Ow, My Knee: On Getting Old and Going to Concerts
Went to a concert last week for which I knew sporting my cowboy boots would be appropriate. When my friend came to pick me up, she admired my decision: “Wish I could wear mine, but my knee still hurts” (from an earlier jogging injury).
Well. Over two hours in the car to a different city, three hours in a squashed stadium seat, and jeezus…ow…my knees. I may have inadvertently kicked her seat many times in an effort to stretch out, but she didn’t complain.
Before I lament the lost days when I could stand for six hours in a crowd anticipating a band I desperately wanted to see, I should clarify that only two days after that show I attended a brutal ballet class called Power Barre and came out the other end in okay shape, thankyouverymuch. Sweaty, but not destroyed. So I’m not that old. Nor am I pretending to be.
Nevertheless, let me compare last week’s concert with the performance I saw this week, Swan Lake. Canada’s National Ballet is running the production until Nov. 17. I got the last cheap ticket, which put me in the last row, off to the side. Not to worry: National Ballet shows now take place at Toronto’s Four Seasons Centre, which boasts plenty o’leg room and a full view of the stage from every seat. Know why? Because the people who go to these shows…
…are old.
No, seriously. They have money, they like these weirdo forms of art that nobody goes to see anymore, so they get the comfort of leg room and cushy seats. I’m not wrong in that assessment by the way (I mean, except for ballet being weirdo); for a little while, I thought I might be the youngest person in the theatre by 30 years, until the rest of the cheap ticket buyers – a herd of teenage girls – crowded into the seats around me. School trip.
An aside, or maybe not, considering the point of this post: These girls talked through a lot of the performance. While I might normally be angry, I got the sense that they were talking about the performance, whispering about the grand jetes and the precise entry of the swan corps. My suspicions were confirmed when they fell into a hush for this part:
And then erupted in cheers and applause when it finished.
If you don’t know ballet, then you don’t know that this is one of the most prized moments in the repertoire. Achieving that level of synchronicity, performing sixteen pas de chats in a row, it’s serious ballet.

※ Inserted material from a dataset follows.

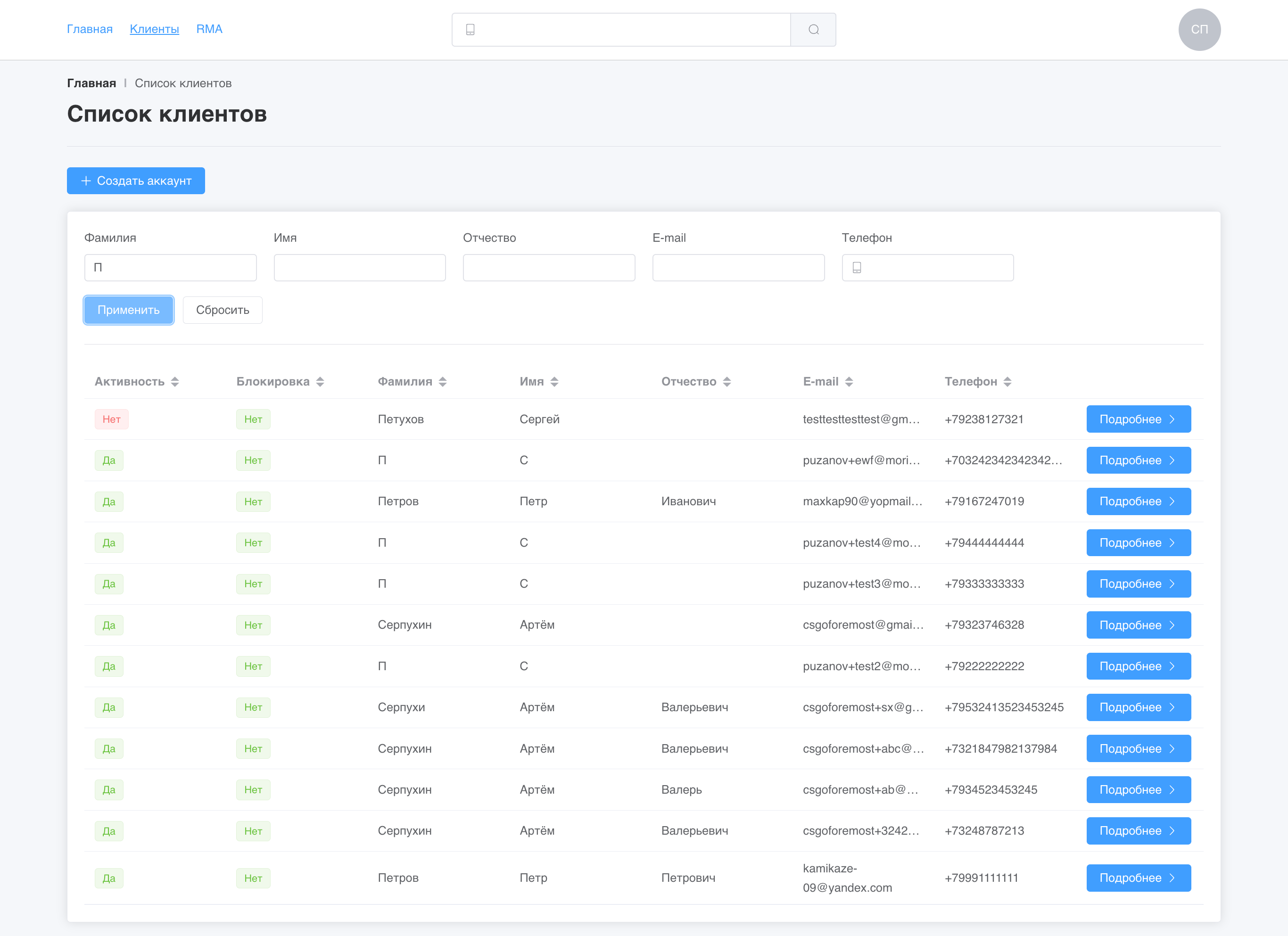This screenshot has width=1288, height=936.
Task: Click the search magnifier icon button
Action: [x=813, y=30]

So while the rest of the auditorium presumably stifled coughs and reverently watched in silence, these girls fully engaged in the show, cheering the tights-clad leaping men and giggling over, well, the tights-clad leaping men. Is that such a bad thing? Are the old generations of concert-goers just getting too old and stuffy? Are we forgetting the ways in which we used to enjoy concerts: drunk, loud, annoying, and pressing forward in the hopes of touching a guitarist’s feet?
My good friend Tim once wrote a blog about being the old guy at concerts. He goes to more shows than anyone I know, and good ones at that. But he’s in his 50s, seeing bands whose fan demographic typically resides somewhere between 25 and 35. He doesn’t care; why would he give up a chance to see acts he loves? Venue, time, standing room only; these things don’t matter to him. And of course, Tim is in his 50s, working full-time, in a dual-income marriage. He’s the guy that bands want at their shows. He buys the tickets, he purchases the music, he might even walk away sometimes with merch (though I have yet to see him wear a band t-shirt). Kids in their 20s who are carefully parcelling their remaining $15 out for as many watered-down beers as they can score are perhaps not the most desired consumers of the music. Economically, that is. But they’re the ones screaming and throwing themselves at the stage, weeping over seeing an artist for the first time.
(I know, I generalize. I know lots of people in their 50s with no money and lots of kids in their 20s with cash.)
We’re in a weird time, though, when aging boomers, who did it all first are being targeted as the demographic with a shitload of money and suitcases full of nostalgia, who are willing to sit down at their shiny laptops and log into the Front of the Line American Express ticket sales for the Eagles, the Stones, Dylan, etc., shelling out anywhere from $75 – $500 to relive their youth. Again, I generalize, but this is the stuff of reunion tours. And yet, you ask most of those concert attendees about a show and often the comfort factor creeps in. “Why did everyone have to stand? I couldn’t see the stage.” “I wish there was a separate section for dancers.” “This is terrible beer.”
I say this not to make fun of the boomer generation, because I see my own tendency to start peppering my concert reviews with these statements. Go early, get a seat. Pre-game so you’re not stuck with the Yellow Tail. Wait until the artist comes through town twice, then inevitably they’ve “made it” enough that they’re probably playing a soft-seater. I have many exceptions to these rules. Actually, none. If I want to see someone enough, I’ll go and stand at the front and get squashed by drunk kids half my age and twice my size. But I am starting to think the other way a little bit.
Something to consider as we nurse our aching knees.